On August 14, 2015, counsel filed a petition seeking leave to
withdraw as counsel. On August 17, 2015, Appellant filed a pro
se response to the PCRA court’s Rule 907 notice. On August 27,
2015, the trial court ordered the Clerk of Courts of Northampton
County to enter an order denying Appellant’s post-sentence
motion by operation of law. See Pa.R.Crim.P. 720(B)(3). In
that same order, Appellant’s PCRA petition was dismissed for
lack of jurisdiction. Also on August 27, 2015, the Clerk of Courts
of Northampton County entered an order denying Appellant’s
post-sentence motion via operation of law. This timely appeal
followed.
Commonwealth v. Crowley, 2016 WL 2625285, *1 (Pa. Super. May 6,
2016) (unpublished memorandum) (certain footnote omitted).
On appeal, Appellant’s court-appointed counsel originally filed a
petition to withdraw as counsel along with a Turner/Finley no-merit letter.
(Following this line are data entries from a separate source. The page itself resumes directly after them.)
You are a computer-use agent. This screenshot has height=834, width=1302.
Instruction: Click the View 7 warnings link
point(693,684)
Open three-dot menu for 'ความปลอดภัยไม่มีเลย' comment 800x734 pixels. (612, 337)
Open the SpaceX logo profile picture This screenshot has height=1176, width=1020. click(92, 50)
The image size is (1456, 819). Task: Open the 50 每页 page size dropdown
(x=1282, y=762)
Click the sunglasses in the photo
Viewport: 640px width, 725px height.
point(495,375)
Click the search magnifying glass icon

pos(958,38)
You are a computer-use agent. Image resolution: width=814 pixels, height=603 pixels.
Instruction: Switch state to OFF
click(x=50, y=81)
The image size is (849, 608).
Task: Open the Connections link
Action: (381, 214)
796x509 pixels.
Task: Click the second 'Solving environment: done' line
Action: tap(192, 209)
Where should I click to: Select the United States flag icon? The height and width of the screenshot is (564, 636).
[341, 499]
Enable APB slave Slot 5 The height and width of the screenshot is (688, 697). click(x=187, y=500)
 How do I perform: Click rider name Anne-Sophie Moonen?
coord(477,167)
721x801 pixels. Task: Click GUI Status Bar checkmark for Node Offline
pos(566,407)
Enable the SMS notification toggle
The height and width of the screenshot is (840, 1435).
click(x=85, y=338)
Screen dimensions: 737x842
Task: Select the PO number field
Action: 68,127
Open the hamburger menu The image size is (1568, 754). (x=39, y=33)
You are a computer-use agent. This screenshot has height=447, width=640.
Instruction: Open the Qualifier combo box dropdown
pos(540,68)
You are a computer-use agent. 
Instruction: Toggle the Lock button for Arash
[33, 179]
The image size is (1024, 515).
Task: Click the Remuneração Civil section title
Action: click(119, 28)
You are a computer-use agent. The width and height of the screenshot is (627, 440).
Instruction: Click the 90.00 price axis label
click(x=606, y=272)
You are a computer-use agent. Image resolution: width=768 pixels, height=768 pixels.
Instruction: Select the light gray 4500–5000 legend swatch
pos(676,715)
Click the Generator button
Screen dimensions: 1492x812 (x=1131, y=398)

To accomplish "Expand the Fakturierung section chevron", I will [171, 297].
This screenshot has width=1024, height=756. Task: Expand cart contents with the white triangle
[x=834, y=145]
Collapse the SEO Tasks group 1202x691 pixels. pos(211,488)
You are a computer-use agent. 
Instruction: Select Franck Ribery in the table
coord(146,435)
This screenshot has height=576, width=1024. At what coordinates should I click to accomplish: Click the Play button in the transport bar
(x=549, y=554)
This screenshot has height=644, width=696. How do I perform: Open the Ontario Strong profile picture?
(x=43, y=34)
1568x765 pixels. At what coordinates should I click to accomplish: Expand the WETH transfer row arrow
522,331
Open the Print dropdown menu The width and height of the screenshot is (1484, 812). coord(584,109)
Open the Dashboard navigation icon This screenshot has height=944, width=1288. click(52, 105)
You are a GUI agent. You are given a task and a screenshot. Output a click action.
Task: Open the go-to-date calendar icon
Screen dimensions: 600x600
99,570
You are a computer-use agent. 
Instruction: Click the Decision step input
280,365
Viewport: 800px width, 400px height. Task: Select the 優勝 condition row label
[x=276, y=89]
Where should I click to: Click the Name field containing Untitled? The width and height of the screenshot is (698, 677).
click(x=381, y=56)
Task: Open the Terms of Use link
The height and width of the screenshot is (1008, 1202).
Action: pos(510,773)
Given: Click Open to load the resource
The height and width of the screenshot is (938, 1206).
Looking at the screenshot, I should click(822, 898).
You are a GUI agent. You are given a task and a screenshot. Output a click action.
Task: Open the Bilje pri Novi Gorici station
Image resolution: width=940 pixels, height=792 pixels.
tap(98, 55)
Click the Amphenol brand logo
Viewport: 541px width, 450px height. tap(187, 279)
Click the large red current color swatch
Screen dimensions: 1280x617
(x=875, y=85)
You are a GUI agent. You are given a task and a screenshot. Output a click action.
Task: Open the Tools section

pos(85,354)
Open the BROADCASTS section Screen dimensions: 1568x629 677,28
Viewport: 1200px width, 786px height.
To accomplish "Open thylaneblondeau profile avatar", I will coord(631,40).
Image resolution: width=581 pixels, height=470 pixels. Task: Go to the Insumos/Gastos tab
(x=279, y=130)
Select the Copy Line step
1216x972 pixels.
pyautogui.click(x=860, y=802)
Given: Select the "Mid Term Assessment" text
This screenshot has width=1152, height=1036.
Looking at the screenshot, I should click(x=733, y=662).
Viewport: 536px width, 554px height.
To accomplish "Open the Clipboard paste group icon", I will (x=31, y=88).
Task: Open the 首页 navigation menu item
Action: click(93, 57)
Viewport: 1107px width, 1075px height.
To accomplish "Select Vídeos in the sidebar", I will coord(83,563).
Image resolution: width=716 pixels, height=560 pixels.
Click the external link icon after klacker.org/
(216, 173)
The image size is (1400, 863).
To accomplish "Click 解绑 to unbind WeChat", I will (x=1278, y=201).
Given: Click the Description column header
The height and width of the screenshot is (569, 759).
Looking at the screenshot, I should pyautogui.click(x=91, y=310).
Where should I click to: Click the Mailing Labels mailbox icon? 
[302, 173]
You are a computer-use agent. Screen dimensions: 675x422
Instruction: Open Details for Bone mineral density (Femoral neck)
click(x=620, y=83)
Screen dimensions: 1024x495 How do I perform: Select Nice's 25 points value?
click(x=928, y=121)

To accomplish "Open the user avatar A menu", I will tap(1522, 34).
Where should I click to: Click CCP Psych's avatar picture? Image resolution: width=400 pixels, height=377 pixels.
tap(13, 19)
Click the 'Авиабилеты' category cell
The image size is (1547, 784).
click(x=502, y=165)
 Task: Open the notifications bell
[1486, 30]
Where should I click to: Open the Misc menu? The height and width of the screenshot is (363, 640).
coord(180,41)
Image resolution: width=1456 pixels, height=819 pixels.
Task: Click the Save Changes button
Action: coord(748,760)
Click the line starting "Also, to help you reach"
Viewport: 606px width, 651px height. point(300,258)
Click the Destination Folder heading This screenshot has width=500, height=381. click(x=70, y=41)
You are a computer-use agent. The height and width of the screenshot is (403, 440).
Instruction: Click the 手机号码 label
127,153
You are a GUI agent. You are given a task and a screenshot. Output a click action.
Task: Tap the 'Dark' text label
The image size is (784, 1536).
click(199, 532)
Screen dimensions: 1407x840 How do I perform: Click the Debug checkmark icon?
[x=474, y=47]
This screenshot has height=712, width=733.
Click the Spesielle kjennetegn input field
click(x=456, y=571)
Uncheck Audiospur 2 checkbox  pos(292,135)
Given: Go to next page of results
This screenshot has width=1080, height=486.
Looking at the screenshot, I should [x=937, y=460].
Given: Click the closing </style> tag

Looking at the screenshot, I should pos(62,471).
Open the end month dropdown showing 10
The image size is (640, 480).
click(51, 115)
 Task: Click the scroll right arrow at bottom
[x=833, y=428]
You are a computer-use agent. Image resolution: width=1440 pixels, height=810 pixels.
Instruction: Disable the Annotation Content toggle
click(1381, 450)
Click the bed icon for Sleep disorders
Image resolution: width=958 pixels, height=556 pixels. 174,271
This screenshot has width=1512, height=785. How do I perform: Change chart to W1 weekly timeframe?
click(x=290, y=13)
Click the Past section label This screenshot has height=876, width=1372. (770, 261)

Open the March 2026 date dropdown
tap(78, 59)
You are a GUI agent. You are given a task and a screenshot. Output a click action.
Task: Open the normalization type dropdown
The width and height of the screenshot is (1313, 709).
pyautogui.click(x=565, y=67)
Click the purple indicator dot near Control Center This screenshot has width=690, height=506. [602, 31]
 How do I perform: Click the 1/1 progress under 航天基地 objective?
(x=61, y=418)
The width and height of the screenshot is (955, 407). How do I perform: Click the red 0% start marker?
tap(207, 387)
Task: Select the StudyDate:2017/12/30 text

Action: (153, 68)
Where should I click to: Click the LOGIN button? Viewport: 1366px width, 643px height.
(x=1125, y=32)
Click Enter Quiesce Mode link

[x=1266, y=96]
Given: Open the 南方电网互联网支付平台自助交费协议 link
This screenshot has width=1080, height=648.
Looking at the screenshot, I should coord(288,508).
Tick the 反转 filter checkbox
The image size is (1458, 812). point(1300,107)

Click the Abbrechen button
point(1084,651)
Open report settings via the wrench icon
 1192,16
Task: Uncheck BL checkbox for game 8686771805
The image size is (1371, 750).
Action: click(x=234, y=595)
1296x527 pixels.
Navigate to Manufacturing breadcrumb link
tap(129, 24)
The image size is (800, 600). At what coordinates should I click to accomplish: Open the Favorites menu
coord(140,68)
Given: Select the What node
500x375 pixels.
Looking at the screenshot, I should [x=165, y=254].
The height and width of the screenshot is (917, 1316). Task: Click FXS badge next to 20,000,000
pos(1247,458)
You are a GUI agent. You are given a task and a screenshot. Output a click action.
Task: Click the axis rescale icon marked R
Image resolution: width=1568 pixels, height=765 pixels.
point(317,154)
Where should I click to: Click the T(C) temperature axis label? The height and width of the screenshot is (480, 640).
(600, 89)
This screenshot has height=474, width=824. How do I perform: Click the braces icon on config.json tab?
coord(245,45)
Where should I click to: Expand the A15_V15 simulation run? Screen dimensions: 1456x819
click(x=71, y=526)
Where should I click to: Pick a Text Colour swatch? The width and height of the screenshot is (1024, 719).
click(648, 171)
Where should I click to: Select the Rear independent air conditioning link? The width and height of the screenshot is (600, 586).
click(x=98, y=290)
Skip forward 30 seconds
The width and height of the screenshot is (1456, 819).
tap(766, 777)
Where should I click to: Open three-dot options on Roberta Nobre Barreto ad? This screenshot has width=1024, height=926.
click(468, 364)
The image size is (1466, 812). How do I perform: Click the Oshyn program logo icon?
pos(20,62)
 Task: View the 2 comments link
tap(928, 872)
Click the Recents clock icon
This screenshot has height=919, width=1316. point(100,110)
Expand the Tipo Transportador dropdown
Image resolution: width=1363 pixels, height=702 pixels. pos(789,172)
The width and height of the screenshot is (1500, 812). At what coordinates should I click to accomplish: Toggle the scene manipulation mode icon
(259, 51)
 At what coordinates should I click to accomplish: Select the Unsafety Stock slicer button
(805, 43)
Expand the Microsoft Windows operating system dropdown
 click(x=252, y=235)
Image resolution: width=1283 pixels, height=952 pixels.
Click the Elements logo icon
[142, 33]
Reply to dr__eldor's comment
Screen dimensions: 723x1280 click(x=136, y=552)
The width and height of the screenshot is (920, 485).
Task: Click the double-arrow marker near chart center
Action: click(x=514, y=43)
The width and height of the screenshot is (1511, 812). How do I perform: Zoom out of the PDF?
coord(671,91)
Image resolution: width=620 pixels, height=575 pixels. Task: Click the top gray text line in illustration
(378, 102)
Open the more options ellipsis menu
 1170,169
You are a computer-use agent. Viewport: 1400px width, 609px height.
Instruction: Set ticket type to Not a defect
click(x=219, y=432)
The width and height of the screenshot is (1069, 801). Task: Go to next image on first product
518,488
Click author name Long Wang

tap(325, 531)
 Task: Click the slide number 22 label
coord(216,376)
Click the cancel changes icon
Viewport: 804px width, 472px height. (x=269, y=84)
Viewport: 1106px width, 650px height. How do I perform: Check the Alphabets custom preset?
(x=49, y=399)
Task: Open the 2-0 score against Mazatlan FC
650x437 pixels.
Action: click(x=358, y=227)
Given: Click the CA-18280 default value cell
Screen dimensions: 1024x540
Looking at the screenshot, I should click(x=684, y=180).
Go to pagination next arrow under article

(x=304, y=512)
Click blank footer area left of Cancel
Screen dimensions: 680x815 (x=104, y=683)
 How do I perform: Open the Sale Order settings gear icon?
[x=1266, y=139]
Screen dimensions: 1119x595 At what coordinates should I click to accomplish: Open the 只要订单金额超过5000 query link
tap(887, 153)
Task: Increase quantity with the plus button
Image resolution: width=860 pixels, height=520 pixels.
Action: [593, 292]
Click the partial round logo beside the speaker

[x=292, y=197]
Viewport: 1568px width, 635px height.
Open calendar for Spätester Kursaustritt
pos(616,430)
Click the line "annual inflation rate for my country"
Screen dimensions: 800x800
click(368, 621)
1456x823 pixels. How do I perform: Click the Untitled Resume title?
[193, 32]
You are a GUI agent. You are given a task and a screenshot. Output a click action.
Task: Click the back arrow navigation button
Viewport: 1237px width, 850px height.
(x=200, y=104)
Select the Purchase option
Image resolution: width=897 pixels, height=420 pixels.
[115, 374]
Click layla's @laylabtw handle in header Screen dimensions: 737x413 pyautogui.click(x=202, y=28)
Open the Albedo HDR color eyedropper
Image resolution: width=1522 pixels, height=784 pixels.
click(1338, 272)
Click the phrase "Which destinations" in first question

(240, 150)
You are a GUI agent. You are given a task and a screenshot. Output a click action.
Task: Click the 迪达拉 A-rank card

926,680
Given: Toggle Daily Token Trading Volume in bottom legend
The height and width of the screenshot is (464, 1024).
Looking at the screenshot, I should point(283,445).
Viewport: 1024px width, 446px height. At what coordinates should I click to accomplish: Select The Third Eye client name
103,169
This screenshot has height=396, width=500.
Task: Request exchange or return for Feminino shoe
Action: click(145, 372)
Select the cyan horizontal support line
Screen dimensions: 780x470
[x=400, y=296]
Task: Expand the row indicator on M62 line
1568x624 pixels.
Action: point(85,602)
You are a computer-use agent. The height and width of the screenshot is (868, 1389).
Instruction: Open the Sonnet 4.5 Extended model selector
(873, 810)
We denied the petition and found that this was a direct appeal and not an
appeal from the denial of PCRA relief. Id. at *2. Moreover, we concluded
that this direct appeal was not entirely frivolous since Appellant appeared to
have a meritorious discretionary aspects of sentencing claim based upon the
11
See Commonwealth v. Turner, 544 A.2d 927 (Pa. 1988), and
Commonwealth v. Finley, 550 A.2d 213 (Pa. Super. 1988) (en banc).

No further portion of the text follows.